QUESTIONS ON THE MATERIAL:
#1 In the piece on humanoid robotics predictions, do these statements agree with the text? (a) The European Union is expected to lead early regulation of humanoid robots through extensions of its AI act. (b) Humanoids will still need thousands of hours of simulation to learn a new task. (c) Policy can solve the caregiver shortage. For each one, answer yes or no and quote the words that decide it.
#2 Can you repeat, word for word, the passage of the piece on humanoid robotics predictions that starts with "Investment will flow" and goes on through "of humanoid systems."?
#3 Carry on the piece on humanoid robotics predictions from the point where it stops.
━━━ EXTRACTED TEXT ━━━
The winners will be companies whose robots can understand context, learn from observation, and respond appropriately to messy, unpredictable human environments. Foundation models trained on internet-scale data are already getting grounded in physical robotics. Expect humanoids that can genuinely learn new tasks by watching humans perform them once or twice, rather than requiring thousands of hours of simulation.
2026 will be the year humanoid robotics makes its first serious push into personal and healthcare settings. Not because the technology is perfect, but because the need is urgent and growing.
Our aging population crisis is not waiting for perfect robots. We are facing a caregiver shortage that no amount of policy can solve. Humanoid robots that can assist with basic tasks, provide companionship, and alert human caregivers to problems will move from pilot programs to early commercial deployment.
This is where my work at Machani Robotics comes in. We are developing AI companions that can sense, understand, and respond to human emotion with authenticity. The technical challenge is creating robots that know context: when someone needs encouragement versus space, when to start a conversation versus sitting quietly nearby.
Here’s my boldest prediction: emotional intelligence will become the deciding factor in humanoid robotics, and companies that ignore this will fail regardless of their hardware prowess.
As humanoids enter our homes, the question is not “can this robot lift 50 pounds?” It’s “will my grandmother trust this robot?” That trust comes from emotional attunement, not payload capacity. We need less Ultron, more Vision.
The breakthrough will come from combining multimodal AI (systems that simultaneously process facial expressions, voice tone, body language, and context) with robotics. In 2026, expect humanoids that can read a room, adjust behavior based on mood, and provide genuine companionship rather than just task completion.
We are deploying humanoid robots without agreed-upon standards for how they should behave, communicate, or share data. Every company builds proprietary systems. This fragmentation is dangerous when healthcare facilities need to integrate humanoids from multiple manufacturers. The Avengers had a hard enough time working together, and they at least spoke the same language.
I predict 2026 will see industry consortiums forming to establish baseline standards covering safety protocols, emergency shutdown procedures, data privacy, and interoperability. My hope is that we prioritize human-centered standards from the start. Not just technical specs for joint torque, but standards for how robots signal intentions, respect personal space, and handle emotional data.
2026 will bring our first serious regulatory frameworks for humanoid robots in homes and public spaces, with the European Union likely leading through extensions of their AI act. This will separate serious players from demo companies and drive industry consolidation.
Investment will flow toward companies with clear paths to revenue and specific use cases in senior care, hospitality, and security. The talent war will intensify, particularly for systems engineers who understand both physical and cognitive aspects of humanoid systems.
━━━ LISTED ENTRIES ━━━
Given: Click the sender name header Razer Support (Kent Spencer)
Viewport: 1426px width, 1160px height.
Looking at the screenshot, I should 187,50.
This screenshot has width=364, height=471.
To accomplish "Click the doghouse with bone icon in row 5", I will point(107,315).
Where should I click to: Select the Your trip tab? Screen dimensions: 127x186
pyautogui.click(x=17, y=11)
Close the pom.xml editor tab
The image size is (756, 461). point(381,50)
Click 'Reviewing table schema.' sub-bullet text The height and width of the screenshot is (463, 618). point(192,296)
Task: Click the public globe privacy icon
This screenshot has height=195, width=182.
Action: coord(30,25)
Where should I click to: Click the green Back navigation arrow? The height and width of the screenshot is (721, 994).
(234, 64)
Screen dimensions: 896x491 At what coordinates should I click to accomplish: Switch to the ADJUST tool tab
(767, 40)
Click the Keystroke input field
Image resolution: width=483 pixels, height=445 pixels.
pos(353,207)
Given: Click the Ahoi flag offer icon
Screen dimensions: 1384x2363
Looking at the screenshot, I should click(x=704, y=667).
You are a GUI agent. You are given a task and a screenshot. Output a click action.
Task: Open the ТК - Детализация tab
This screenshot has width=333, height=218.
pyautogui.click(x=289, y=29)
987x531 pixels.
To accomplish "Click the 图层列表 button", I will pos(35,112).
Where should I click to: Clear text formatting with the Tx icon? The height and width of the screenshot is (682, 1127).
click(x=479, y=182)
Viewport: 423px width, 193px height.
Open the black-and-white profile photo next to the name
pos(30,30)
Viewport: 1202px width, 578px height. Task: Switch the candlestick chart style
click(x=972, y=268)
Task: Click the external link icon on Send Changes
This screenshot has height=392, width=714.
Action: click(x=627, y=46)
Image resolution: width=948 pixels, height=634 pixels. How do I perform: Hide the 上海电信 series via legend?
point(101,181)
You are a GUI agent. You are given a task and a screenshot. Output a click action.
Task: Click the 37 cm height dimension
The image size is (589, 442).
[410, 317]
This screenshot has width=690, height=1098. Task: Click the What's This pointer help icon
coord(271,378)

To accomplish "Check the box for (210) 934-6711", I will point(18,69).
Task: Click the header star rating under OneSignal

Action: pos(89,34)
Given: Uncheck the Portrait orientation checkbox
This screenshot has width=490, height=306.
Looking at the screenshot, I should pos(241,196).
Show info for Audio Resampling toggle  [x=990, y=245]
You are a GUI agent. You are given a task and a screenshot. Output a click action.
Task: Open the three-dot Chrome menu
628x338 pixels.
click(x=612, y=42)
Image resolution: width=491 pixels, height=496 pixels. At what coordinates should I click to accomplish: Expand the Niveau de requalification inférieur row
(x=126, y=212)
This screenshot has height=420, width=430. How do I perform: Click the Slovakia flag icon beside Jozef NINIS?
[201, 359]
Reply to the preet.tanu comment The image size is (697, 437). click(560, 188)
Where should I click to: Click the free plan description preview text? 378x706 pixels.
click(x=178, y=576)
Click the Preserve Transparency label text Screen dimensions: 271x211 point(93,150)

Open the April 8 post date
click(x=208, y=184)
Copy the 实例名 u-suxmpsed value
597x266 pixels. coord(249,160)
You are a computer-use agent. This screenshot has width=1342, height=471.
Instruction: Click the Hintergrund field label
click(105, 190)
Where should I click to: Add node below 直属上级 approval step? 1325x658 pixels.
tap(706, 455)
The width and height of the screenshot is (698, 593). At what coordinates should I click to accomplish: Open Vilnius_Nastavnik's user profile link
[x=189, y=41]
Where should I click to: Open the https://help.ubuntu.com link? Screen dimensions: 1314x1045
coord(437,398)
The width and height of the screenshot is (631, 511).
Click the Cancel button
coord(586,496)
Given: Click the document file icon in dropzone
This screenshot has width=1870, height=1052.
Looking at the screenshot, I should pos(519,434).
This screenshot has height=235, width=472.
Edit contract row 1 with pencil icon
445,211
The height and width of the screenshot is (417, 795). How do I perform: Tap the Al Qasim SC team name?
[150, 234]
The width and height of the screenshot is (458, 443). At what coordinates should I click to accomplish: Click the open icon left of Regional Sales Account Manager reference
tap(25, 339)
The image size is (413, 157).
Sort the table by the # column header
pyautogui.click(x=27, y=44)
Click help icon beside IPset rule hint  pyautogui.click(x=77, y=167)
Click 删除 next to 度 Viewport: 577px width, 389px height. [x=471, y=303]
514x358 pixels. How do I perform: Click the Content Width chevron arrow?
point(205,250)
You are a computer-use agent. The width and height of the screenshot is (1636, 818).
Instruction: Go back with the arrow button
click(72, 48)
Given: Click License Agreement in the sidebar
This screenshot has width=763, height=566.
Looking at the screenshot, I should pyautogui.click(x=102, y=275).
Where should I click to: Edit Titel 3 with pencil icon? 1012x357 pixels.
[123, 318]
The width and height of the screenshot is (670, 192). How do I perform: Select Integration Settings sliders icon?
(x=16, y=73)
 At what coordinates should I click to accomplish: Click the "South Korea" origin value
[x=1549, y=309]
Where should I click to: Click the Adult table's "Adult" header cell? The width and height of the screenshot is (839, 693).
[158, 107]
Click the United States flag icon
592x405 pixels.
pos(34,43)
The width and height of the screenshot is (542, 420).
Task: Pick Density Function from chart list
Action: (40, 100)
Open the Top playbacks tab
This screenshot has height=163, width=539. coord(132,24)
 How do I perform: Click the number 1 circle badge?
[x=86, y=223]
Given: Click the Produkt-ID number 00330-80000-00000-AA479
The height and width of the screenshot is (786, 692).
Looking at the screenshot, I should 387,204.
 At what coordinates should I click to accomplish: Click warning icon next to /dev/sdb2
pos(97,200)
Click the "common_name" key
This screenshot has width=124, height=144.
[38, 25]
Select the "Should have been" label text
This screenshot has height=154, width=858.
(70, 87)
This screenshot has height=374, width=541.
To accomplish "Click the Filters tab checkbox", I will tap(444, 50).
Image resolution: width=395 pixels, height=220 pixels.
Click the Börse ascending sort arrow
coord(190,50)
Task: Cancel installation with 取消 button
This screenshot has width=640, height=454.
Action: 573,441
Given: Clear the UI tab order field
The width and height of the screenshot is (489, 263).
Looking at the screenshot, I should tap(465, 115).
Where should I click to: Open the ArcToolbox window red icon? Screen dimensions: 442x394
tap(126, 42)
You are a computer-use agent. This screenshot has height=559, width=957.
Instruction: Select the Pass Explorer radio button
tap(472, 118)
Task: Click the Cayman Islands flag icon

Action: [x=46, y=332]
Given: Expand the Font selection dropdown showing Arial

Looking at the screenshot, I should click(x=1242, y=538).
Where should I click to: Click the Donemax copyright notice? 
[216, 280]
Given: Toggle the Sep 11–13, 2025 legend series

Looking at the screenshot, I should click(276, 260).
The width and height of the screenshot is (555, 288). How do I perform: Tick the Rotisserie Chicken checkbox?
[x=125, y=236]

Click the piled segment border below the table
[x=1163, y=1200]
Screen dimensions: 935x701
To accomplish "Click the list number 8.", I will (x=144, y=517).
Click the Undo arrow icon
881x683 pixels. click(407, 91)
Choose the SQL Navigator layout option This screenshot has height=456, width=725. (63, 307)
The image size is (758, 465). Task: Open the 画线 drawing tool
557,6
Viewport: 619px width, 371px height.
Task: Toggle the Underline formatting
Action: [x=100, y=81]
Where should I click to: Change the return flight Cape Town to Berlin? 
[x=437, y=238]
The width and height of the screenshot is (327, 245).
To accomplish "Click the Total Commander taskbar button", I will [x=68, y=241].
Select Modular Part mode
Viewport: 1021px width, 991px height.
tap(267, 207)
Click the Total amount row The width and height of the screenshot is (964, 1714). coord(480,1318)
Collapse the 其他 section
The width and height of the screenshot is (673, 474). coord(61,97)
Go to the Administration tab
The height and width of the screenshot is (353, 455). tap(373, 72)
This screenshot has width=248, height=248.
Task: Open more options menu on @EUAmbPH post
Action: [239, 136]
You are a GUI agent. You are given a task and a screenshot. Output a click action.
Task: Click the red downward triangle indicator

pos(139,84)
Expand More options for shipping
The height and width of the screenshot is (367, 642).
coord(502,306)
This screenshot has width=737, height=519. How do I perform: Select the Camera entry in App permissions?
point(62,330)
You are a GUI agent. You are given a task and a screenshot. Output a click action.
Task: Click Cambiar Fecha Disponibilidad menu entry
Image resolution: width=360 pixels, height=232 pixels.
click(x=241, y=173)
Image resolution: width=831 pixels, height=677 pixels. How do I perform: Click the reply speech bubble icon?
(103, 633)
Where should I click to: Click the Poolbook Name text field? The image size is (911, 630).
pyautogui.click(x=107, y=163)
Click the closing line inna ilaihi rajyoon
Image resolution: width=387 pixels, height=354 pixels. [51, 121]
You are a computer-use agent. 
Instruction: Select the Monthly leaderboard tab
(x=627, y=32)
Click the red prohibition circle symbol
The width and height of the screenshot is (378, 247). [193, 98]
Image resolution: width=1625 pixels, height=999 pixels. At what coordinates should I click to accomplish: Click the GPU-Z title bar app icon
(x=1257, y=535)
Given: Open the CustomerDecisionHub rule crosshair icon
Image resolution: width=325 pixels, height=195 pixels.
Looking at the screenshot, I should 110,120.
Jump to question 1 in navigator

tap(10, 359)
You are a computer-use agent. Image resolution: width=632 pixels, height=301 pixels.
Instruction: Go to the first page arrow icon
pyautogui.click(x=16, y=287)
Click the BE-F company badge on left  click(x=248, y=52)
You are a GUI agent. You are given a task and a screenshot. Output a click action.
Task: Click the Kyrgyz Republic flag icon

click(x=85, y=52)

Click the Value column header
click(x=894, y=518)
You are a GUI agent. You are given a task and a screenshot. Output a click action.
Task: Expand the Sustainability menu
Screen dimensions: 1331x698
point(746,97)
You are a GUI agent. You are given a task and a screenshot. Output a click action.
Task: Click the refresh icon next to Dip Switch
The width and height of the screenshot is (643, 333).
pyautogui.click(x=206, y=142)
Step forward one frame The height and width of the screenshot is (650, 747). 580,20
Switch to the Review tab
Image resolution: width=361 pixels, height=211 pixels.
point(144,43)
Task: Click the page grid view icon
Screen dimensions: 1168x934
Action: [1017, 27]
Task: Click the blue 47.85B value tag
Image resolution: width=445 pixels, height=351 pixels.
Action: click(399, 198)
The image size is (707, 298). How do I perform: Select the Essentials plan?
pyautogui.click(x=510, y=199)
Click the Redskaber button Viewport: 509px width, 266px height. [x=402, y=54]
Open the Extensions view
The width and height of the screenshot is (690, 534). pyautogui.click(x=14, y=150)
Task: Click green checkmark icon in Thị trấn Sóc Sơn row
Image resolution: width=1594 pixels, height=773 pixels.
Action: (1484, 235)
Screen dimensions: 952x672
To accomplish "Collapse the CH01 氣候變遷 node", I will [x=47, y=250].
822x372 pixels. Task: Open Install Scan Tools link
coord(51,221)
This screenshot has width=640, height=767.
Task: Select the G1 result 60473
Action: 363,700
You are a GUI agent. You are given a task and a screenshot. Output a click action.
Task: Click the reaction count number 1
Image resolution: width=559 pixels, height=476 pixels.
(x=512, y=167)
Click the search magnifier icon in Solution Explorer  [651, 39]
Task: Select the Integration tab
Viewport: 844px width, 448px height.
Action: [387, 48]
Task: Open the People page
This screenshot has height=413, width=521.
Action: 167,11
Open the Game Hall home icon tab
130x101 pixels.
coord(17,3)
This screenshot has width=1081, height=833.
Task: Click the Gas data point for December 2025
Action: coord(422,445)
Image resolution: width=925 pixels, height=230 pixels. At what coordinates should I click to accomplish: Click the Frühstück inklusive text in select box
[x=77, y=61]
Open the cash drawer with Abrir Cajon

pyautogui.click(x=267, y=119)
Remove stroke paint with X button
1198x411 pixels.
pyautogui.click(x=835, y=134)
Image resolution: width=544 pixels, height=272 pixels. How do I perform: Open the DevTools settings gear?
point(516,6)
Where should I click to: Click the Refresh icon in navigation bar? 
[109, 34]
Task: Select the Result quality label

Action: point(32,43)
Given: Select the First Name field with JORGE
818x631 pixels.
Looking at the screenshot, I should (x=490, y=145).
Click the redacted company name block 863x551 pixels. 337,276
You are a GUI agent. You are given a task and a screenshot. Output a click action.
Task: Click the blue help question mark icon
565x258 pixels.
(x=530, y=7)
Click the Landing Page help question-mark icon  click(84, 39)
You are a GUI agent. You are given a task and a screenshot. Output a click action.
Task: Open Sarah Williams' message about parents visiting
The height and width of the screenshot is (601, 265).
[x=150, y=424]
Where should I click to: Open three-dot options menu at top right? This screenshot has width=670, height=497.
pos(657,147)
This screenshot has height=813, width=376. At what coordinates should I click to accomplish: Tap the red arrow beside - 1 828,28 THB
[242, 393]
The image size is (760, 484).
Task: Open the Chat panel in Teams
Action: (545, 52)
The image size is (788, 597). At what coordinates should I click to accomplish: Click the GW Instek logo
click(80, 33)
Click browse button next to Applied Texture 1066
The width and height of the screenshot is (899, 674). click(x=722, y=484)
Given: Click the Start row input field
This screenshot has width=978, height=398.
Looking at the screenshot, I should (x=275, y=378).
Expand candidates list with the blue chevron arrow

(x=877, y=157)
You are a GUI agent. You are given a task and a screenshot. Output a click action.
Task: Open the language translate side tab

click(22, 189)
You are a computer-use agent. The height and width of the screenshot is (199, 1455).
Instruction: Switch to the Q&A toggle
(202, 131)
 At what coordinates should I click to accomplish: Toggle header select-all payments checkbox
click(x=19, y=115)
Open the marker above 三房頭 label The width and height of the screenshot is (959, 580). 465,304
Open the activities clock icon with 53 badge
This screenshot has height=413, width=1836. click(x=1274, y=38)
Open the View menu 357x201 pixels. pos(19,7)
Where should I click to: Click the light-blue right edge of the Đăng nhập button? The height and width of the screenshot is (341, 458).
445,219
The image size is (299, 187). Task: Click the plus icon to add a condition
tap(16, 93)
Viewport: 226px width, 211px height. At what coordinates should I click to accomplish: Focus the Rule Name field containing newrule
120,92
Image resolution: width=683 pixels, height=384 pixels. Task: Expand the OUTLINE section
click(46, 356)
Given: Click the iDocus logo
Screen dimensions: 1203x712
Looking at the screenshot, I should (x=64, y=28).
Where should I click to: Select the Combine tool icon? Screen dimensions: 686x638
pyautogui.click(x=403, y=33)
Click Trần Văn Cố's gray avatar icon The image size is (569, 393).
━━━
ANSWER SET:
#1
(a) Yes: "with the European Union likely leading through extensions of their AI act"
(b) No: "rather than requiring thousands of hours of simulation"
(c) No: "a caregiver shortage that no amount of policy can solve"

#2
Investment will flow toward companies with clear paths to revenue and specific use cases in senior care, hospitality, and security. The talent war will intensify, particularly for systems engineers who understand both physical and cognitive aspects of humanoid systems.

#3
The companies that succeed will actively involve ethicists, mental health professionals, and diverse communities in their design process from the beginning. Standards and regulations alone will not build trust. Transparent development and genuine commitment to safety will.
I am more excited than ever about what humanoid robotics can do for human flourishing. Not because robots will replace human connection, but because they can amplify our capacity to care for each other and help people truly thrive.
The measure of success in 2026 will not be how human-like our robots look or how smoothly they walk. It will be whether they unlock fuller, richer lives. Can they help an elderly person not just maintain independence, but pursue new hobbies and stay engaged with their community? Can they give caregivers not just relief, but the space to be present and connected rather than exhausted? Can they provide companionship that helps someone flourish, not just cope with loneliness?
We stand at a rare moment where technology, need, and capability are converging. This is not about robots helping us survive with dignity. It’s about technology that helps us live with joy, purpose, and deeper human connection. The question is not whether humanoid robotics will transform how we care for each other. It’s whether we will build a future where technology elevates what it means to be human.
2026 will show us how close we are to making it real. As computer scientist Alan Kay said, “The best way to predict the future is to invent it.”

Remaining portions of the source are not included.